PROBLEMS WITH THE CAR’S FACTORY ALARM SYSTEM:
1.	The car's factory alarm system turns on without using the keyfob to turn on the alarm system. This happens randomly. For example, twice this afternoon the alarm system out of nowhere starting ringing. The past two days, the alarm did not turn on by itself. This started happening 3 weeks ago.
2.	While the car is running, the instrument panel indicates door(s) is open. I put the car in park, open and shut all four of the car's doors, and get back in the car and shut the driver's door, and the instrument panel still shows the "doo(s) open" icon. This may be part of the problem described in 1?
3.	I am unable to lock the car’s doors with the car’s keyfob. I am able to UNlock the doors with the keyfob, however.
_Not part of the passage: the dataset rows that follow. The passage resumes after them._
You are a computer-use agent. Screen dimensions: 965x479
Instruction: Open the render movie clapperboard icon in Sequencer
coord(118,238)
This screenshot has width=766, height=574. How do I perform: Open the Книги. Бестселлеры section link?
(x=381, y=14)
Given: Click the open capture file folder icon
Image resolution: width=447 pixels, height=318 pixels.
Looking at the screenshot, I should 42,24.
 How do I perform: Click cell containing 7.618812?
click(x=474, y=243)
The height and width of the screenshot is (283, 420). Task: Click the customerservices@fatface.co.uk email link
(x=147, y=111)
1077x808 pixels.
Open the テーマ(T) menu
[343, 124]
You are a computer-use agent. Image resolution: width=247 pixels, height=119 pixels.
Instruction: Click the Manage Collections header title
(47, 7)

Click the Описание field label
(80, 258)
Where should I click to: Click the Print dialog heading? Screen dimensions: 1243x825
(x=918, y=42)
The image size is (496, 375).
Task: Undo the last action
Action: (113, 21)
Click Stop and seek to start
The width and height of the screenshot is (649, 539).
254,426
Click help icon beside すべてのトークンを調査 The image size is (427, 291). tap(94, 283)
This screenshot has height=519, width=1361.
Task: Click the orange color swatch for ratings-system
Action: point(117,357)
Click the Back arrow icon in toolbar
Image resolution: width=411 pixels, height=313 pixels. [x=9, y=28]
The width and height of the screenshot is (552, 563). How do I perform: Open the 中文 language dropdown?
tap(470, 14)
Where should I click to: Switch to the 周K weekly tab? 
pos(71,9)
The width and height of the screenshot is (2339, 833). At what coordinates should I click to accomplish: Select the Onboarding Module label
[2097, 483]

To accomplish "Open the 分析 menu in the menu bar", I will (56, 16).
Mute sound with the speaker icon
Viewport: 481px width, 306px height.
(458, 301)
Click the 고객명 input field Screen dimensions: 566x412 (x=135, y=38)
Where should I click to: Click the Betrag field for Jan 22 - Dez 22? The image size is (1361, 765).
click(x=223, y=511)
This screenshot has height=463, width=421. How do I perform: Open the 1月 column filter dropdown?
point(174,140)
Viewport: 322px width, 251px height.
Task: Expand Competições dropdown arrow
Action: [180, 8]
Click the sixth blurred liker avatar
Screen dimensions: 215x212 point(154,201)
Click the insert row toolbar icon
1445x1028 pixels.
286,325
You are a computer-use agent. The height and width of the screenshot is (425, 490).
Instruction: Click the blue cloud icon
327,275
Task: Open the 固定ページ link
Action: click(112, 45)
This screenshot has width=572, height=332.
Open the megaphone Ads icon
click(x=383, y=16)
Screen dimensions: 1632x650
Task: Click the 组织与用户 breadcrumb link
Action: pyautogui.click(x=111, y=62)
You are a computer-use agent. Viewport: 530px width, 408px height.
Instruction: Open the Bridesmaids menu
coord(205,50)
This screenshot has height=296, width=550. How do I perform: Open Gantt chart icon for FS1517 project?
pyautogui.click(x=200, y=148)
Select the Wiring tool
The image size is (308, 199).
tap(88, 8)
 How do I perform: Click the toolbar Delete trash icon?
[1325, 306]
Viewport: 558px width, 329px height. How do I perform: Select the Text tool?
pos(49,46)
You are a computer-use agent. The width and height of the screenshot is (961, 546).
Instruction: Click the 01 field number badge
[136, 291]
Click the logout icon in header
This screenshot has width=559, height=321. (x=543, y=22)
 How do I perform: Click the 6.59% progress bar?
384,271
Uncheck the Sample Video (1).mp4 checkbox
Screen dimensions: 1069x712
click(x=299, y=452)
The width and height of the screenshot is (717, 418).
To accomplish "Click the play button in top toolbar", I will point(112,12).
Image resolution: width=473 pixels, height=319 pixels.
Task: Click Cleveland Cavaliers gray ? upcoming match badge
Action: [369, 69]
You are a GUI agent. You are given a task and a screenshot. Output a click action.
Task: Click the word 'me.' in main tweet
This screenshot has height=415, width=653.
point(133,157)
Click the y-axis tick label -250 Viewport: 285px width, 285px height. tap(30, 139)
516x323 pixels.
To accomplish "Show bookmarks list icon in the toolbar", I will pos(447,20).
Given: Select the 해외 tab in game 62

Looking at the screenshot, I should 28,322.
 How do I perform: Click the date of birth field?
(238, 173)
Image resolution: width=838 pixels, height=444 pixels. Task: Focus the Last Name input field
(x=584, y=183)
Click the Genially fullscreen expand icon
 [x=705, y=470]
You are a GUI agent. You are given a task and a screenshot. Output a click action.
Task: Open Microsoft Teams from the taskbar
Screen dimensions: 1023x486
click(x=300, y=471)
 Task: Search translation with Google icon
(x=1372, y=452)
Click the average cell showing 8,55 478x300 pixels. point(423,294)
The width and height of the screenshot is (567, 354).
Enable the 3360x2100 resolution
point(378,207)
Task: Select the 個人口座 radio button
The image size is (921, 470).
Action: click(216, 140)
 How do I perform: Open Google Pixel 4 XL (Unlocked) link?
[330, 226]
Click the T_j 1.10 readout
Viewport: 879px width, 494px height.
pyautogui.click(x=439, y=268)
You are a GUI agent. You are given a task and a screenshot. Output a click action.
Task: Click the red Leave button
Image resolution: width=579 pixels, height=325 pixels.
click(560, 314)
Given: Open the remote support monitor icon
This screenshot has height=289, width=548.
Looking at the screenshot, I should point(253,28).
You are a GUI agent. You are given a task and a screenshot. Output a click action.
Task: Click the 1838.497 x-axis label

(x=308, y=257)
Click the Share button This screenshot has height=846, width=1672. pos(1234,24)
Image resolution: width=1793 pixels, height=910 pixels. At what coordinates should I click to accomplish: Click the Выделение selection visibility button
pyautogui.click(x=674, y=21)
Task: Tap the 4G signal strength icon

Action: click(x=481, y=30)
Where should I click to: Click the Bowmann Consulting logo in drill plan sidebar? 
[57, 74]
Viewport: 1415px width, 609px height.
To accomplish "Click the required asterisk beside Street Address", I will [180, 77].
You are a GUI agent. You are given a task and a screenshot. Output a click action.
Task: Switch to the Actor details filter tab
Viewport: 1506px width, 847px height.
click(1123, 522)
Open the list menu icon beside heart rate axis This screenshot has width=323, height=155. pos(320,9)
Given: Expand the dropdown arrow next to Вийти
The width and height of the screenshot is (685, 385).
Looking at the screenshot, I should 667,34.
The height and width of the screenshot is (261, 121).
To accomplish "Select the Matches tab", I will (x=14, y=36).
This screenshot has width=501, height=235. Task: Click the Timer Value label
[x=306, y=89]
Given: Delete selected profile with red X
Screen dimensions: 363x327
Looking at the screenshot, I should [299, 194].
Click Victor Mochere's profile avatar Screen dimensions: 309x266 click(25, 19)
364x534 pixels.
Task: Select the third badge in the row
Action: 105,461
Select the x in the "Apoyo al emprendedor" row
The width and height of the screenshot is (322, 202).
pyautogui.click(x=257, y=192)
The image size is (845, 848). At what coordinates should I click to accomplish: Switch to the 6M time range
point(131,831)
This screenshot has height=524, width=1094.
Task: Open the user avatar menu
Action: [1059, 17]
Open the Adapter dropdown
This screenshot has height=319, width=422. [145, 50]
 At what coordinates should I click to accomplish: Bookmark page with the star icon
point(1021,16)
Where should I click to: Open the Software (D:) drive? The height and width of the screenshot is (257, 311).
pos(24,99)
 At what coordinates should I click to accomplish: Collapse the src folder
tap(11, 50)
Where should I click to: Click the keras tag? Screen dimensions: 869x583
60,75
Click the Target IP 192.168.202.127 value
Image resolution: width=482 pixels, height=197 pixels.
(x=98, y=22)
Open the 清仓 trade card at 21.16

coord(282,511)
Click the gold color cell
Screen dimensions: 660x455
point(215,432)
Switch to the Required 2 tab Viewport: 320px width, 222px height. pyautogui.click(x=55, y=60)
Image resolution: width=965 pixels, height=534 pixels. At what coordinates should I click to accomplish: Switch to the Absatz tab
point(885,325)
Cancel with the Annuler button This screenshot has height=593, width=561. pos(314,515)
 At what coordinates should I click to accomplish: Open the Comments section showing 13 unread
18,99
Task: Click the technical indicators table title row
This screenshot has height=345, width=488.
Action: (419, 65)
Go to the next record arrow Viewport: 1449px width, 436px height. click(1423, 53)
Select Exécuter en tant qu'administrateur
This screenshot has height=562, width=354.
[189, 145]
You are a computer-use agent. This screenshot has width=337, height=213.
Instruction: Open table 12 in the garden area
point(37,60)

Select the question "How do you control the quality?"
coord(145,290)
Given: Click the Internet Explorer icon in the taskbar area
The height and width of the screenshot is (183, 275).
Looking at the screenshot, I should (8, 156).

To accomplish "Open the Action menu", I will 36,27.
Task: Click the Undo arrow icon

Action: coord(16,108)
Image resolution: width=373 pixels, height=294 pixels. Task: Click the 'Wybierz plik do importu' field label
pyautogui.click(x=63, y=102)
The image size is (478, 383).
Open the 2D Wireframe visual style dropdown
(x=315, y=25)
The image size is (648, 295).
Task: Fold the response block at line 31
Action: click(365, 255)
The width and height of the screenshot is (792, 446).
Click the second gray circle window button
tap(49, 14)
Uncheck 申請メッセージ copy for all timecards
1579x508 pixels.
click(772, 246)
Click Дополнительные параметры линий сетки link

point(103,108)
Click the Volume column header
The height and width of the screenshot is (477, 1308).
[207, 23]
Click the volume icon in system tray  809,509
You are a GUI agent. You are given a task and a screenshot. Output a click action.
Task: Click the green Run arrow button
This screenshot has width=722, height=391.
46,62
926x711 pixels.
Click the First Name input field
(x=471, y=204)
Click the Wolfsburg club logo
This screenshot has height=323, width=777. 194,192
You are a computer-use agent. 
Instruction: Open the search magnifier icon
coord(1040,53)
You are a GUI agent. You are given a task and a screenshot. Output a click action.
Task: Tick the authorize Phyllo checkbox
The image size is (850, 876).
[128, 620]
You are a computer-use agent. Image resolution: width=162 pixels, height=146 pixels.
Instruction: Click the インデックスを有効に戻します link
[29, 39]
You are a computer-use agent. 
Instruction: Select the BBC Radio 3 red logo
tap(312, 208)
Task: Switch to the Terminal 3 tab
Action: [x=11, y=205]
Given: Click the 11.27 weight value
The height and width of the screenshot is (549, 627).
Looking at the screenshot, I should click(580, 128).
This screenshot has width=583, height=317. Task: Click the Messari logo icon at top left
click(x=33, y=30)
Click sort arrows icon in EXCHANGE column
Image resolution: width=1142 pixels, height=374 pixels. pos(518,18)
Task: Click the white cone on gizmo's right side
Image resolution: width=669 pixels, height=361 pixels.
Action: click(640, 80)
I am also able to manually turn the car’s alarm ON with the keyfob. 
NOTES:
I read in another post that there may be an issue with one of the microswitches in the keyfob, where when the keyfob is shook around it activates the car alarm system. However I shook the keyfob for several minutes to see if the keyfob would activate the alarm system and it did not do so.
I read in other posts of people with Nissans with car alarm problems that their alarm would activate while they are driving. This has not happened with my Nissan.
The battery on the car was recently replaced with a new battery from Sears, since it was weak. The problems happened after the car battery was changed, although I doubt that changing the battery is a direct cause of any of these problems.


----------